What you need to do: When the line containing "How do I perform: Select" appears in the data below, begin copying there and stop only after the line containing "The width and height of the screenshot is (1229, 938).".

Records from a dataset

____________

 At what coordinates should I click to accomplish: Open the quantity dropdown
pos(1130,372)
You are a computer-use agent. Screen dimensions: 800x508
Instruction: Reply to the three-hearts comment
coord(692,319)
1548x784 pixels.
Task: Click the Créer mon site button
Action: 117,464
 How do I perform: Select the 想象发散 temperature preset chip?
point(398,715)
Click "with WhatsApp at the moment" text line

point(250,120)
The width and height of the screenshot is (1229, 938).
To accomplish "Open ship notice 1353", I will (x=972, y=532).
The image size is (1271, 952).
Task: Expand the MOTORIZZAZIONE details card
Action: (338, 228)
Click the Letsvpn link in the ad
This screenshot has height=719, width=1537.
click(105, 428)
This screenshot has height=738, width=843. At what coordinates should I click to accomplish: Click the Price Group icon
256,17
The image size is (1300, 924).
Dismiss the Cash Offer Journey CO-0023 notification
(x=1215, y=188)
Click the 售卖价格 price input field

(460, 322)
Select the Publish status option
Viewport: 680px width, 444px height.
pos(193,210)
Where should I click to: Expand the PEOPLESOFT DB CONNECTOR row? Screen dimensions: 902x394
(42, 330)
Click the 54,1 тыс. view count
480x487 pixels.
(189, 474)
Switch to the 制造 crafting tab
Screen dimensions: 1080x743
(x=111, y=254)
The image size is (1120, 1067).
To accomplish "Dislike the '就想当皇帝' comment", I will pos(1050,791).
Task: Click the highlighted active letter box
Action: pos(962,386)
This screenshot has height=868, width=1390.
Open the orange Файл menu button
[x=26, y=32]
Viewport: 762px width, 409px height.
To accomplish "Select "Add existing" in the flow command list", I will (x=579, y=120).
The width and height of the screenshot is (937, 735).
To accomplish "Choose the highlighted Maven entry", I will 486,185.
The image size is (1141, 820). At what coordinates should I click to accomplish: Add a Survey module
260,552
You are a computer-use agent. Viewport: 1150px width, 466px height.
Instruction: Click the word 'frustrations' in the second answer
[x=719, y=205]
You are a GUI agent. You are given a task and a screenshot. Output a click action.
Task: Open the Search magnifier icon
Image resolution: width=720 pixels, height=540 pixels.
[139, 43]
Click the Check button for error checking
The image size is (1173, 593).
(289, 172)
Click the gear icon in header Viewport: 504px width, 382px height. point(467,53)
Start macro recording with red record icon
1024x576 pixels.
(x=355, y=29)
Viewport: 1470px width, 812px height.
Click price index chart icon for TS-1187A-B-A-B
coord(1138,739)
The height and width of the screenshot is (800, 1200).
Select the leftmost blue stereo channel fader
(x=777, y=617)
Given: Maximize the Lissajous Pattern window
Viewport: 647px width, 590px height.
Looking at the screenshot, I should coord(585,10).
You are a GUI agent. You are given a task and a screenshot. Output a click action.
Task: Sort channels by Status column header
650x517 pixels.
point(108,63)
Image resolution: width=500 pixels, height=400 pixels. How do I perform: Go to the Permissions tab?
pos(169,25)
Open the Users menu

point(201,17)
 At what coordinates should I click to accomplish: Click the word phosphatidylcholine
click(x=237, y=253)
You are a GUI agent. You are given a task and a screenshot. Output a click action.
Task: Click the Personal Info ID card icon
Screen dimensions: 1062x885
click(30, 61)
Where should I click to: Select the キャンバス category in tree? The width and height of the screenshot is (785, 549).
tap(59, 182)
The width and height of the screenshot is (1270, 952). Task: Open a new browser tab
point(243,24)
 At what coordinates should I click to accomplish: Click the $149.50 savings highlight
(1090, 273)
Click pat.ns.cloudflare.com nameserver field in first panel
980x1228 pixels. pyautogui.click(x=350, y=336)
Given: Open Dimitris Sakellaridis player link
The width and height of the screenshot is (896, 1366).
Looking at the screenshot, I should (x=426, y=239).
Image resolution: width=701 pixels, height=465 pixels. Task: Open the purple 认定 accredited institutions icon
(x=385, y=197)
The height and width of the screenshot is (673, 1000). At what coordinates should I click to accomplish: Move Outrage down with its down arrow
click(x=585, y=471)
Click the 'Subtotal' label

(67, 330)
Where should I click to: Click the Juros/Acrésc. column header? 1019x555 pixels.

____________

Answer to the problem:
 How do I perform: Select the 想象发散 temperature preset chip?
point(398,715)
Click "with WhatsApp at the moment" text line

point(250,120)
The width and height of the screenshot is (1229, 938).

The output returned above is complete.